But seeing as the ship this man found himself on was under attack, there's little time to describe his current sleeping situation.
As the Bed Liner shook again, this giant of a man was thrown to the floor, cursing his mummy the entire way down. It wasn't until he managed to open his eyes and shake his mind from its juma juice murk that he realized he wasn't at home. Perhaps that was a good thing as a grown man should not be talking to his mother with such language.
Climbing to his feet, he lifted a brow at the other man in his cabin.
"What're you doin' here," he accused.
"I slept here, too."
This giant of a man held his head in confusion. "Just how much did I drink last night anyway?"
"Eh…?" The little man threw the giant an odd look before pointing at a bed on the other side of the room. With a voice fit for a field mouse, he continued, "I slept there just in case you're thinking of something else."
"Why the past tense?"
"Because I don't think we'll be doing much more sleeping in here. The name's Ulcer, Tictac Ulcer. We worked opposite shifts."
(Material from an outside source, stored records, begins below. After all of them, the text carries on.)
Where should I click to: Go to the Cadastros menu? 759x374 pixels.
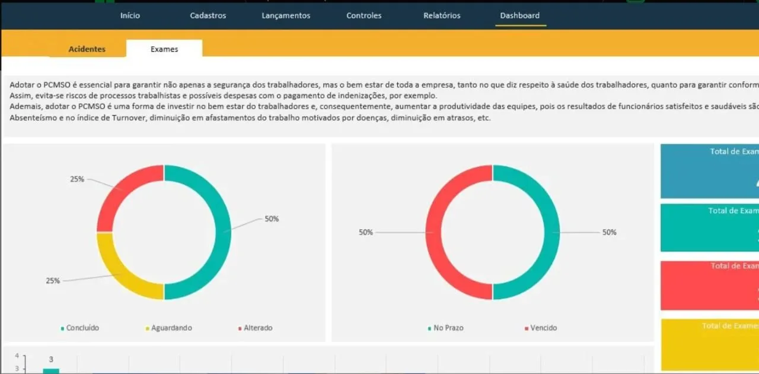pos(208,15)
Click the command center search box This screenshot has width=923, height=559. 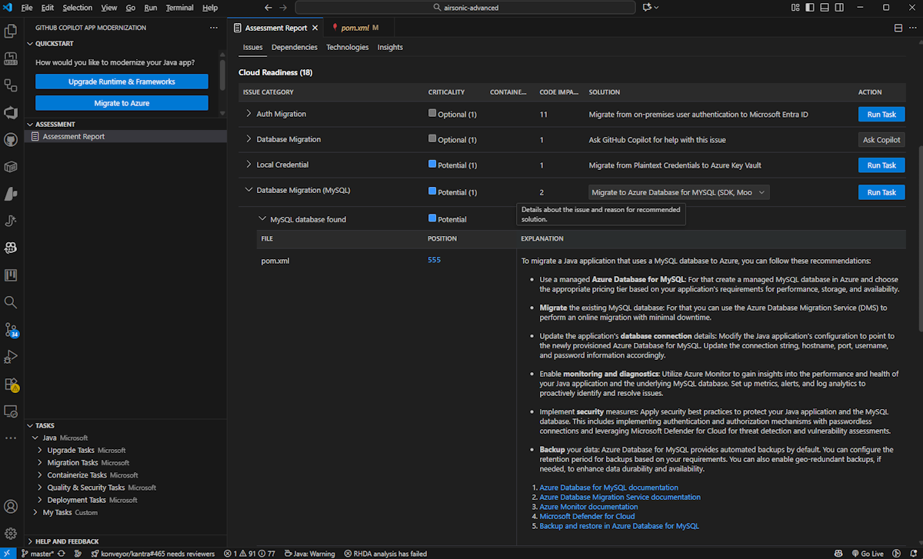(x=465, y=8)
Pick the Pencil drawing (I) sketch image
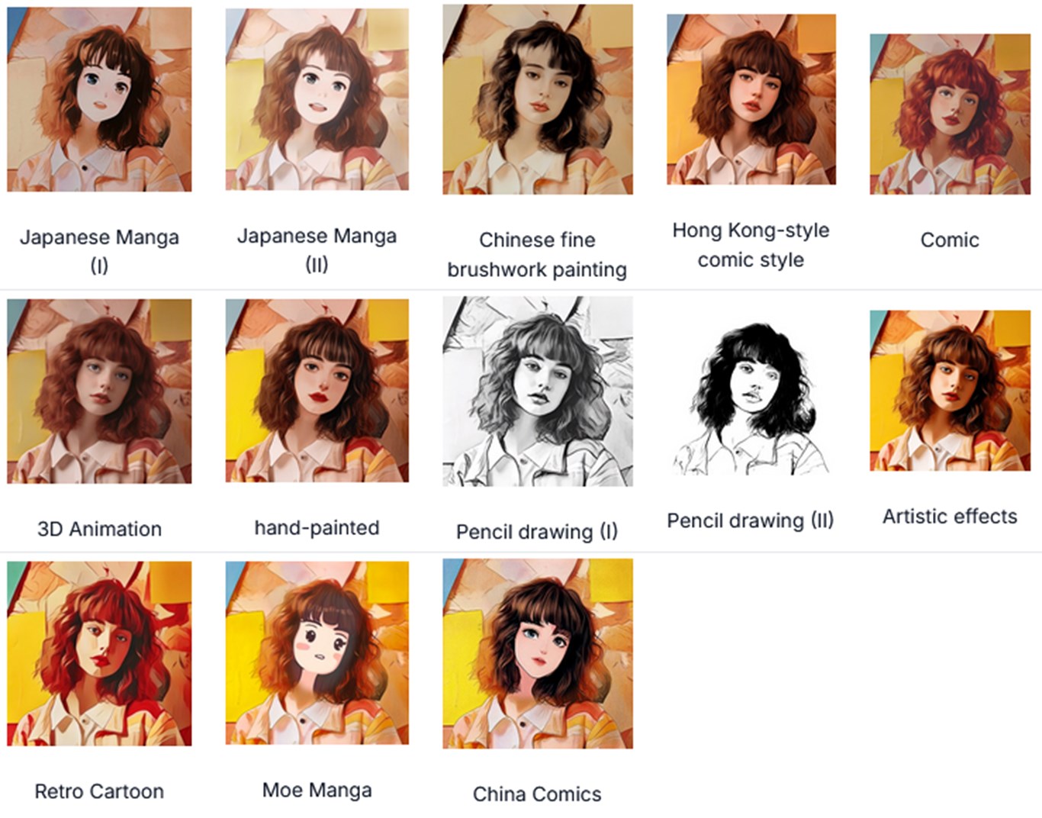 tap(538, 391)
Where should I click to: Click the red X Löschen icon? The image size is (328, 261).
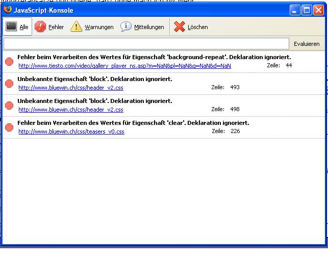point(180,27)
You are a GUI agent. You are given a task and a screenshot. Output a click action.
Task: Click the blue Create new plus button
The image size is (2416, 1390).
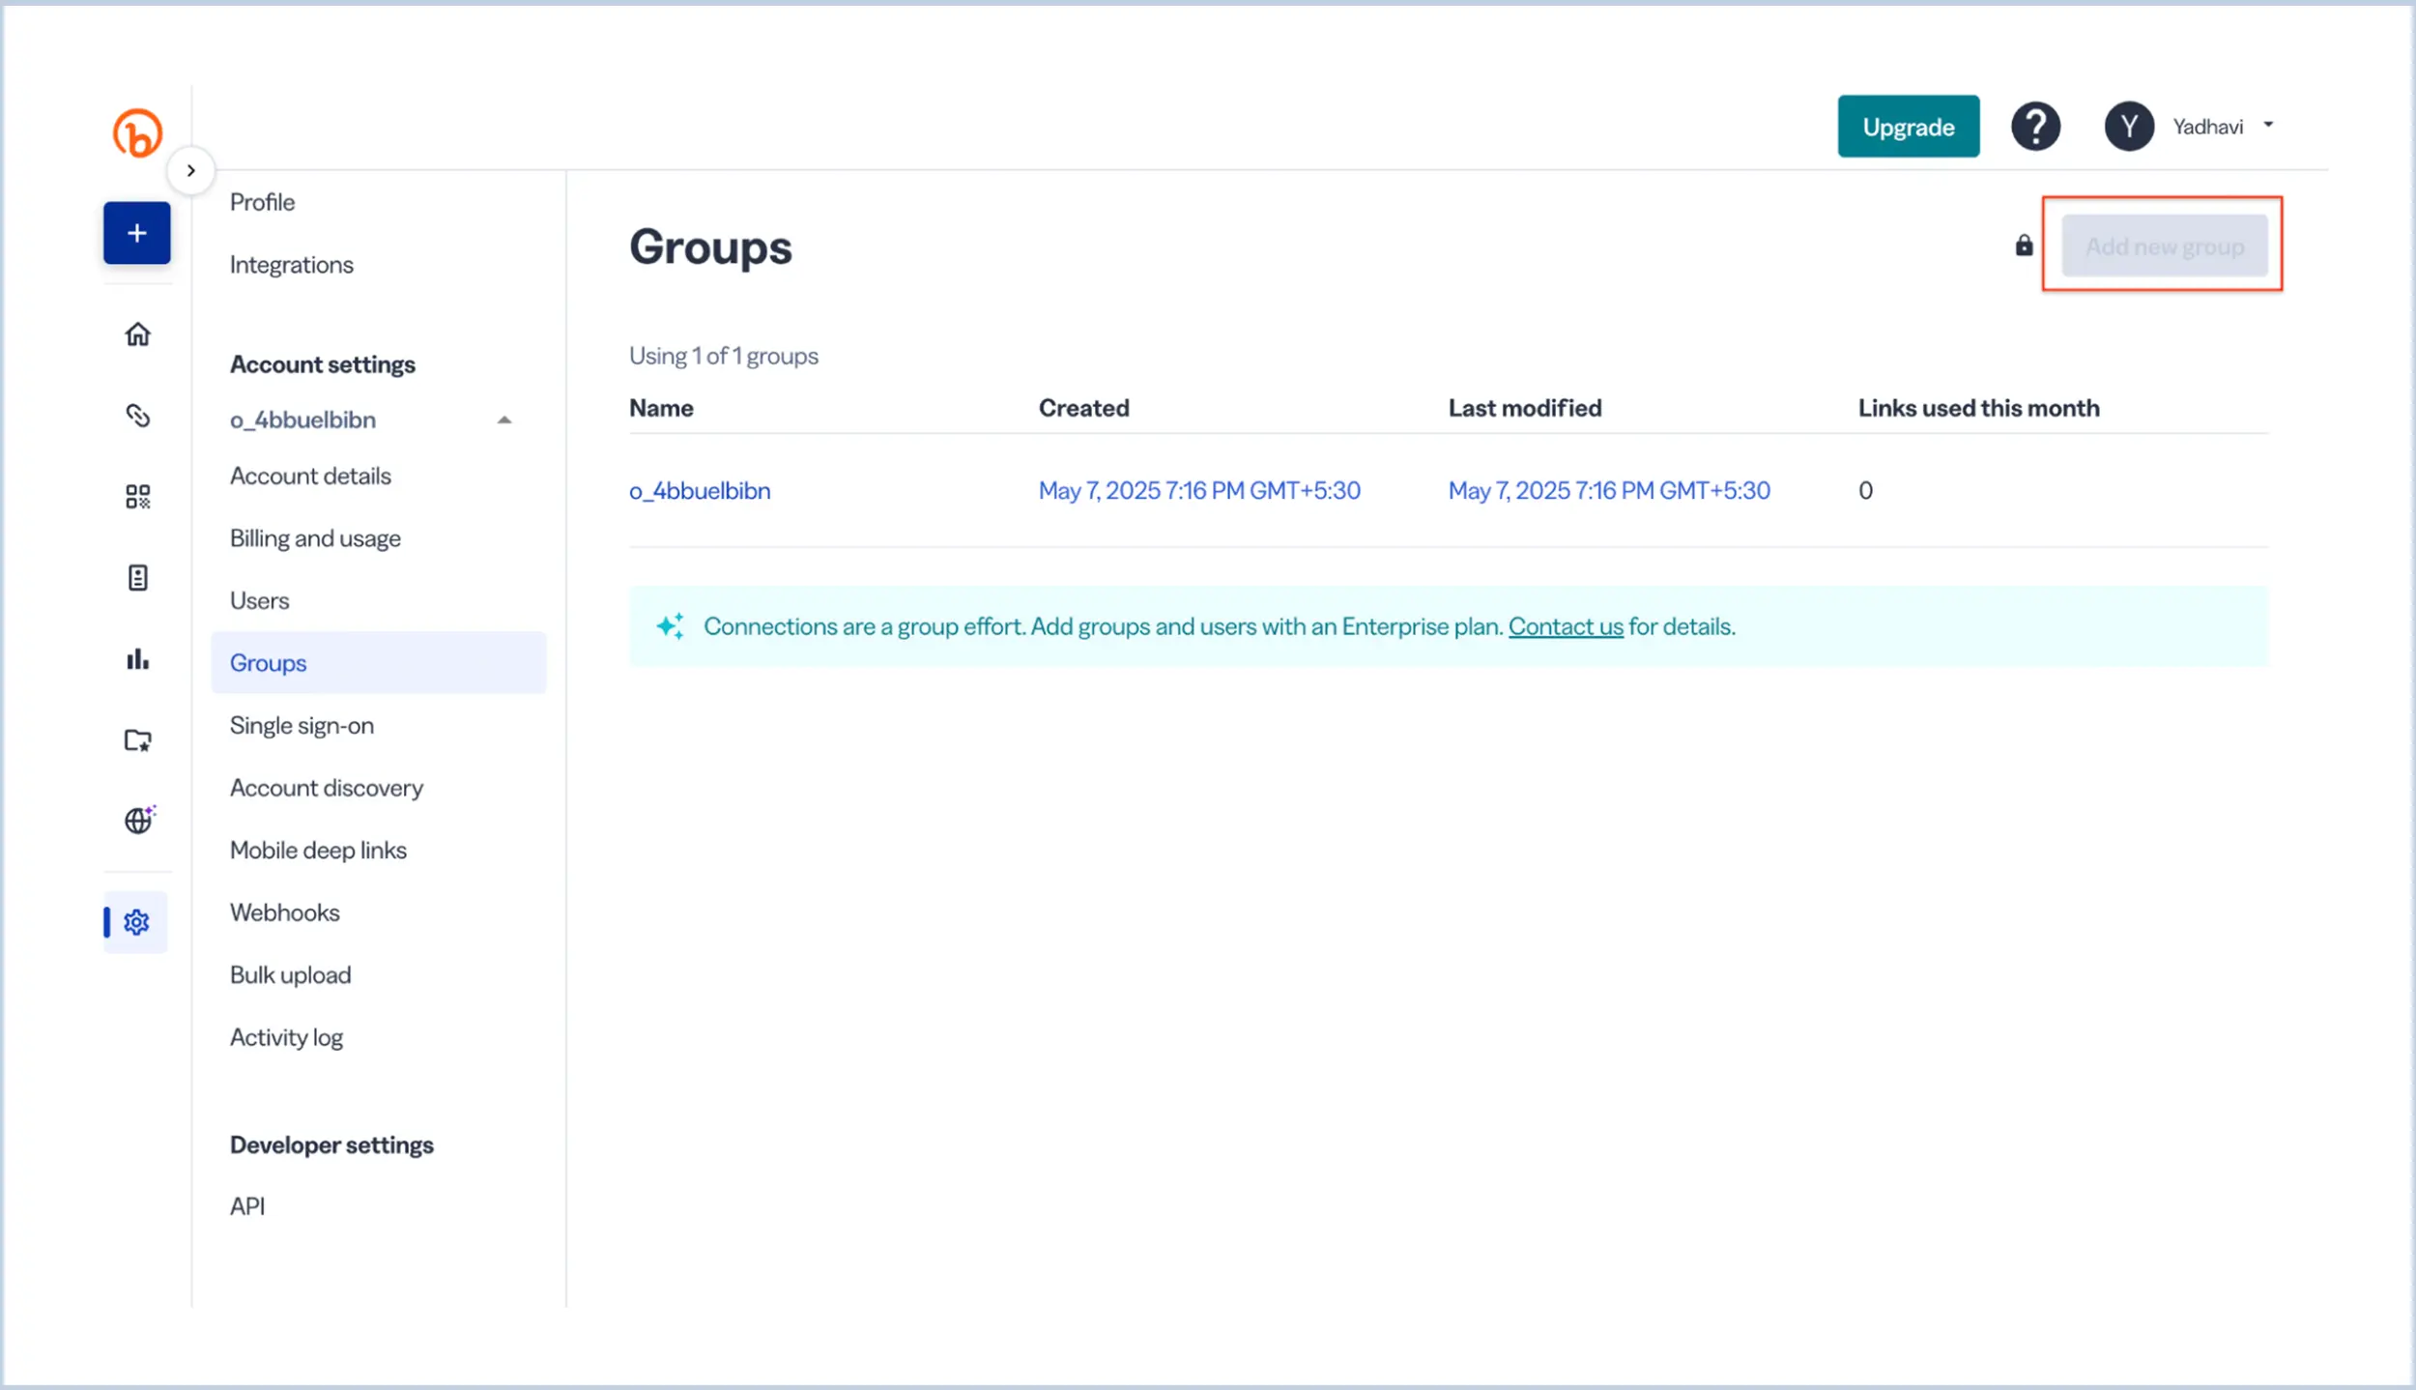tap(136, 232)

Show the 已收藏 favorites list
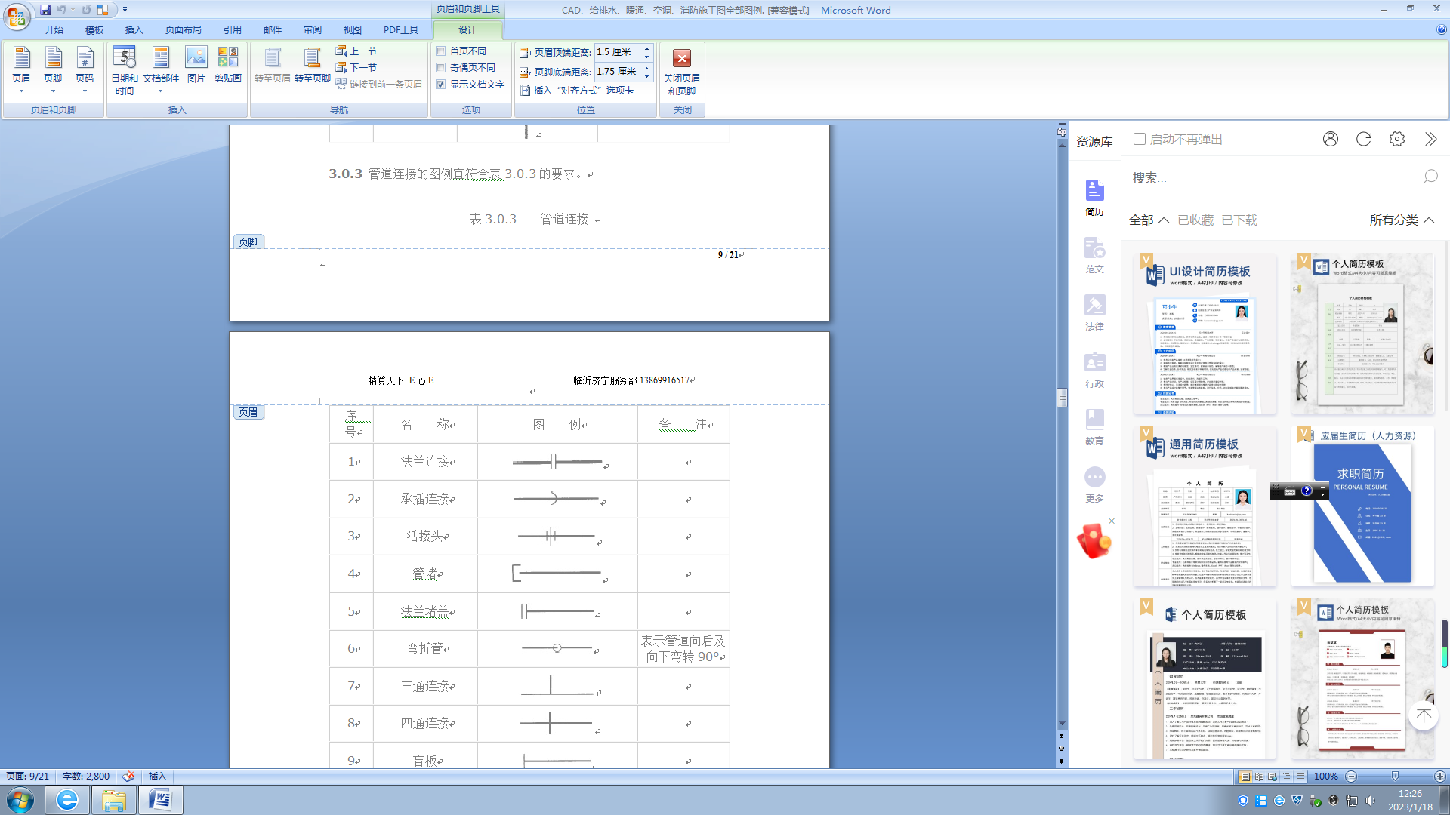pyautogui.click(x=1195, y=220)
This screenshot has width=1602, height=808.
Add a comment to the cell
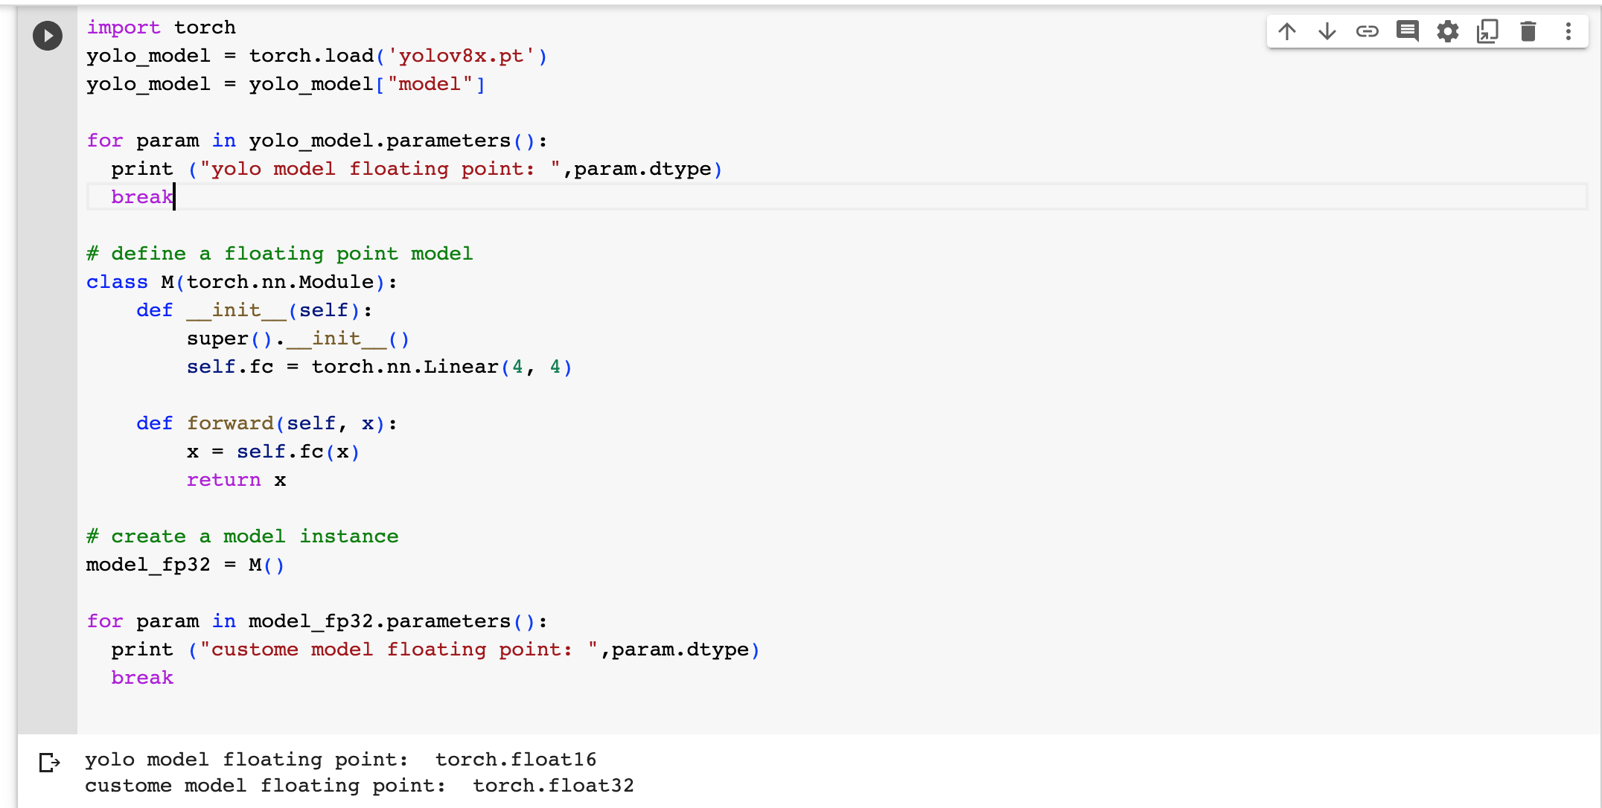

The giant shook his head, ready to clock the man a good one. However, rational thought quickly took over and he sighed. "The name fits."
"Fits what?"
"How much you annoy me and how uncreative the author is."
"Author?"
"Nevermind."
As we are now into the story, it might be helpful to mention that the giant did indeed have a name and that it was Thane Sunrider, Alcohol Consumer of Lore and the Conquerer of Virginity. However, since that title is a rather long one, Thane tends to go with his given name, unless otherwise asked, of course.
The two men looked at each other for a moment before they turned their gazes elsewhere, clearing their throats in that way men do when they're caught staring at another man.
"So, what do we do now?" Thane asked, stroking his perfectly tended roguish growth of stubble.
"We're under attack," Ulcer said, indicating a rather large ship through the nearest viewport.
"So we are." Thane started to turn towards the door. "I'll be seeing you—"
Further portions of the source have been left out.